Try StarTree Cloud: 30-day free trial

AWS S3 connector

Amazon Web Services (AWS) S3 is an object storage service that is built to store any amount of data from anywhere and can handle massive amounts of batch data.

StarTree customers can use the AWS S3 connector to ingest data from AWS S3 into Apache Pinot.

To begin, from the StarTree Data Manager overview page, click Create a dataset. Then, on the Select Connection Type page, click Amazon S3.

Connect StarTree to Amazon S3

Use one of the following methods to create a connection to Amazon S3:

  • AWS access and secret keys
  • AWS cross-account Identity and Access Management (IAM) roles

Configure AWS IAM policy

  1. Open the AWS IAM dashboard, click Policies, and click Create policy.

  2. Click to open the JSON tab and create the following policy, replacing my-bucket-name with the bucket name that you will use to establish the connection.

{
"Version": "2012-10-17",
"Statement": [
{
"Effect": "Allow",
"Action": [
"s3:List*",
"s3:GetObject"
],
"Resource": [
"arn:aws:s3:::my-bucket-name",
"arn:aws:s3:::my-bucket-name/*"
]
       }
]
}
  1. Provide the Policy name, such as s3-my-bucket-policy, and click Create policy.

Select one of the connection creation options to continue.

Option 1: Create a connection using access and secret keys

You will need the following information to create a connection with Amazon S3 when using your AWS Access Key and Secret Key pair.

  • Region: AWS region where the S3 bucket resides. You can find this information in the S3 dashboard.
  • Bucket: The name of the bucket from which the data will be ingested. Optional: To avoid giving access to the entire bucket, create a folder within the bucket; you will need to use this folder as the input path.
  • Access & Secret Key: You can generate AWS Account and Access Keys in the AWS IAM console (opens in a new tab).
  • Bucket Prefix (Optional): A prefix string for input data.
    • Input: s3://my-bucket-name/aaa/*.avro, Prefix: aaa/
    • Input: s3://my-bucket-name/aaa/bbb/*.avro, Prefix: aaa/bbb/

Create an AWS access and secret key pair

If you do not have an access key and secret key pair, follow these steps to generate one.

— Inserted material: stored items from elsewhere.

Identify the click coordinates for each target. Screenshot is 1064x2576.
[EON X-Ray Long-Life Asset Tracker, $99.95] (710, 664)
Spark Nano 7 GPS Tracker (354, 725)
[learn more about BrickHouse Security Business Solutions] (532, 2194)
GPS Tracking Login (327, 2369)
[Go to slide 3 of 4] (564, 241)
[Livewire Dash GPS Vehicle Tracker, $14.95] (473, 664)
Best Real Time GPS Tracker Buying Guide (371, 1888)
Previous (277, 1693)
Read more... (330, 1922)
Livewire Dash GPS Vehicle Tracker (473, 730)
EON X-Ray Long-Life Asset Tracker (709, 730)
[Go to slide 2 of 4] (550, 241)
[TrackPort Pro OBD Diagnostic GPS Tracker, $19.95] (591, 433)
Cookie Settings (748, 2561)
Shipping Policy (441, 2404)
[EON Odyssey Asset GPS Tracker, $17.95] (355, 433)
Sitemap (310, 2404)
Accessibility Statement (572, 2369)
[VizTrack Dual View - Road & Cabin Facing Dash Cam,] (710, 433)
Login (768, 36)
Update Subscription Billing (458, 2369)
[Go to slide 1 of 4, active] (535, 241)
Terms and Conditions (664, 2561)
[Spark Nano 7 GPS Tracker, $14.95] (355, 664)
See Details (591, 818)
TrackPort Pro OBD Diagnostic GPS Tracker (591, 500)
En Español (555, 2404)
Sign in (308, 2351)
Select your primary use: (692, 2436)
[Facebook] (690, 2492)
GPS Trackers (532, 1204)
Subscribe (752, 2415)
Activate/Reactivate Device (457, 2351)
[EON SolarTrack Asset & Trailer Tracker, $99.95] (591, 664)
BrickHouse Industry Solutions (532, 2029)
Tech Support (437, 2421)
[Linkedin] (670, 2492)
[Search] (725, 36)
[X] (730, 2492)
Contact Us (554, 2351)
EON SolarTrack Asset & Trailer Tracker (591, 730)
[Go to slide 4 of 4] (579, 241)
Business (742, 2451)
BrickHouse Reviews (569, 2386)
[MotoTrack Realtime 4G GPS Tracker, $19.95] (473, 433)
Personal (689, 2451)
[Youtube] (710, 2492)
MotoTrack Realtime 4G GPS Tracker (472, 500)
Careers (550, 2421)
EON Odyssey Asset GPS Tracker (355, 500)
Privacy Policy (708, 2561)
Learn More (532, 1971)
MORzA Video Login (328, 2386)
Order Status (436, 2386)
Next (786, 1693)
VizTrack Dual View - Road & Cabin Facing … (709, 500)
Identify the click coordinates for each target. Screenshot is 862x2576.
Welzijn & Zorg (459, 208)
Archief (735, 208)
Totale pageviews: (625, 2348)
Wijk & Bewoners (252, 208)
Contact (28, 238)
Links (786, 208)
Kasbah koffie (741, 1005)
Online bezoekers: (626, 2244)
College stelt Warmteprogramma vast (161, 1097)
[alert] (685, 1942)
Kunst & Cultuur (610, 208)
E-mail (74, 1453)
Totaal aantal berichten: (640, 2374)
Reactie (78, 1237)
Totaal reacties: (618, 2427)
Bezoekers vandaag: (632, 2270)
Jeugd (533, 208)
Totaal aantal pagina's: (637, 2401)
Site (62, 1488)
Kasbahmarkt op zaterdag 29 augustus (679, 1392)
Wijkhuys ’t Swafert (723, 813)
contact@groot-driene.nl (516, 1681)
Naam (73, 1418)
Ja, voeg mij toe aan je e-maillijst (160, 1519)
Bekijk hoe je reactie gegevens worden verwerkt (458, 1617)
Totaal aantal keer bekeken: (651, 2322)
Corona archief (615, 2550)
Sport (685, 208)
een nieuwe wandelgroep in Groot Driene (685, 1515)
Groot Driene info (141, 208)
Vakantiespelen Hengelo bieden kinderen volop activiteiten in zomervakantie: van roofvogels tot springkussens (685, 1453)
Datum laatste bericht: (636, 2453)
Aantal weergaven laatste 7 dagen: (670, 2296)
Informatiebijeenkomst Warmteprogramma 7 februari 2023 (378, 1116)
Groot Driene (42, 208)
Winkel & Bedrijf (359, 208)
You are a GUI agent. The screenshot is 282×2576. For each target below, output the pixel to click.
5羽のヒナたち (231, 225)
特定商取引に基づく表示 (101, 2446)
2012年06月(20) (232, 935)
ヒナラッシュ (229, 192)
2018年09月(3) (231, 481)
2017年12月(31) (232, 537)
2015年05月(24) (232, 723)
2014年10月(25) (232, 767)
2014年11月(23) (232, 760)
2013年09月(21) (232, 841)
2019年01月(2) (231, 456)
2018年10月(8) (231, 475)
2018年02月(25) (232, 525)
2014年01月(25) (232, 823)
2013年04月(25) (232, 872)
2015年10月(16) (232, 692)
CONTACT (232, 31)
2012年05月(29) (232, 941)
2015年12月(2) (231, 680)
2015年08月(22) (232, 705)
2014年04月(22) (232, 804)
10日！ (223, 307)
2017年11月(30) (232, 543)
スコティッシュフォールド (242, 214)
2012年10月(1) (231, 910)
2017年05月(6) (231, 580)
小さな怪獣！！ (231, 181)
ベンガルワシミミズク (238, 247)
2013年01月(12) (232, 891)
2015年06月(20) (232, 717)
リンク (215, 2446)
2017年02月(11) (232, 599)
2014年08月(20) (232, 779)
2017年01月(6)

  1. Open the AWS IAM console (opens in a new tab), click Users, and click Add users.

  2. Enter a User name, such as startree-my-stream-user, and click Next.

  3. Under Permission options, select Attach policies directly.

  4. Use search to find the policy name you created earlier, it was s3-my-bucket-policy in our example. Click Next and click Create user.

  5. Return to the AWS IAM Dashboard, click Users, then select the user name that you just created, like startree-my-user-policy in our example.

  6. Select the Security credentials tab and click Create access key.

  7. Click Application running on an AWS compute service, click Next, and click Create access key.

  8. Copy the Access key and the Secret access key from here and enter them in the Data Manager. S3 connection settings for access and secret key auth in the Data Manager UI

Continue in the Create dataset section.

Option 2: Create a connection using AWS IAM roles

You will need the following information to create a connection with Amazon S3 when using AWS IAM Roles:

  • Region: The AWS region where the S3 bucket resides. You can find this information in the Amazon S3 dashboard.
  • Bucket: The name of the bucket from which the data will be ingested.
  • IAM Role ARN: The Customer-provided IAM Role ARN that will be assumed by the StarTree Data Plane.
  • Bucket Prefix (Optional): A prefix string for input data.
    • Input: s3://my-bucket-name/aaa/*.avro, Prefix: aaa/
    • Input: s3://my-bucket-name/aaa/bbb/*.avro, Prefix: aaa/bbb/

Create an AWS IAM role

If you do not have an AWS IAM role, follow these steps to generate one.

  1. Find the following information. You will need it in later steps.

    • StarTree Account ID and External ID from the Data Manager UI.
    • StarTree environment name from the StarTree Cloud Portal. StarTree environment name in the StarTree cloud portal
  2. Check your Security Token Service (STS) configuration

    • Open the AWS IAM console (opens in a new tab) and click Account settings.
    • If the Security Token Service (STS) is not currently in Active status for the region that you have S3 bucket, set it to Active.
  3. In the AWS IAM console, click Roles in the left menu bar, click Create role.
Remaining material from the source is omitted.